Major Clare was a handsome man of thirty, tall, dark-haired, and sunburnt, fulfilling very fairly a girl’s ideal of an Indian officer. He had a pleasant laugh in his eyes, and a touch of satire not quite so pleasant in his voice; and his elder brother the Vicar, and still more the Vicar’s wife, found him rather an incongruous element in the clerical household. Not that he was otherwise than perfectly decorous and well-conducted, or in the eyes of his relations other than a proper suitor for the heiress of Kingsworth, supposing his inclinations turned that way; but somehow under his influence, lawn-tennis, boating, and other amusements usurped a good deal more than their usual share of the family life. Fred, Minnie, and the younger ones were only too ready to follow his lead, and Rose, the eldest daughter, who was more soberly inclined, was cross because studies and parish work were neglected, and if she maintained some order, diminished the harmony of the family circle. But the Major had no other home, and did not seem at present inclined to dispose of himself elsewhere.

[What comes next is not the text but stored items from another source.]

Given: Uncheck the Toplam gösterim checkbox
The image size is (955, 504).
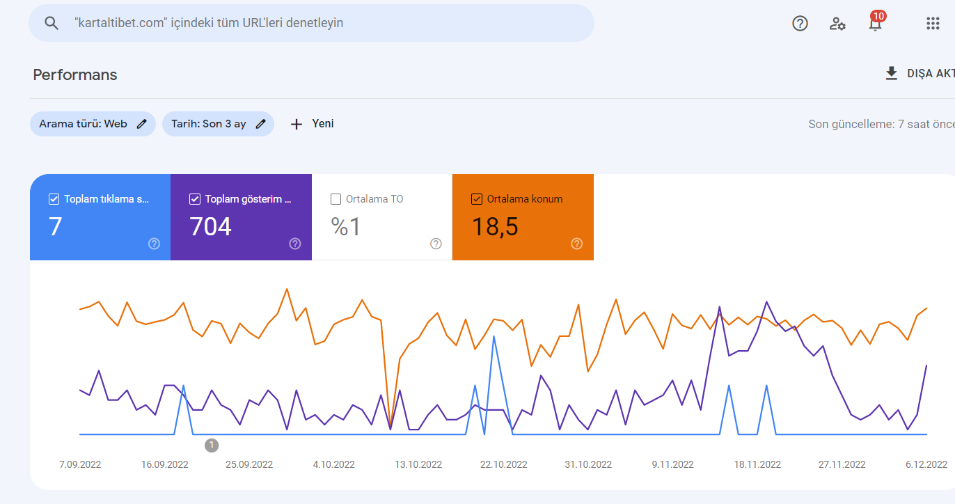Looking at the screenshot, I should (195, 199).
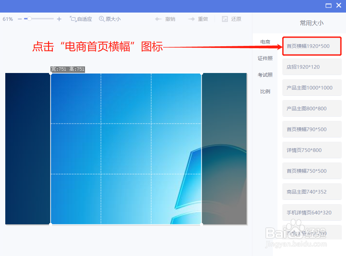Open the 考试照 category tab
The height and width of the screenshot is (256, 346).
click(x=265, y=75)
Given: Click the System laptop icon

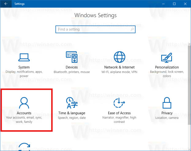Looking at the screenshot, I should tap(24, 57).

Katharine blushed at his remark, and said with a little restraint,—

“Oh, no, I should be very glad to dance with any one.”

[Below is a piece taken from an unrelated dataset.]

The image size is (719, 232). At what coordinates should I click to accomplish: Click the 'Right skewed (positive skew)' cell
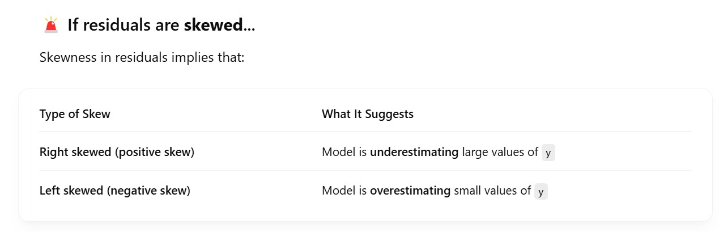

“For how many balls will you retain so much humility?” said Major Clare, laughing. “Let me take advantage of it while it lasts, and ask for two dances.”

Kate assented, but she looked a little uncomfortable, and as a general move towards the lawn-tennis ground enabled her to speak to him apart, she said,—

“Major Clare, I did not mean to ask you to ask me to dance just now.”

Major Clare looked at her with a slight air of amusement. “What has made you think of that?” he said.

“Well, I think Emberance looked at me,” said the candid Kate.

“I should not have thought your cousin’s eyes so formidable.”

Something was added about the charm of simplicity, which Katharine was not quite sure whether she liked or not; but, enough consciousness was awakened to add a touch of excitement to her preparations for her first ball.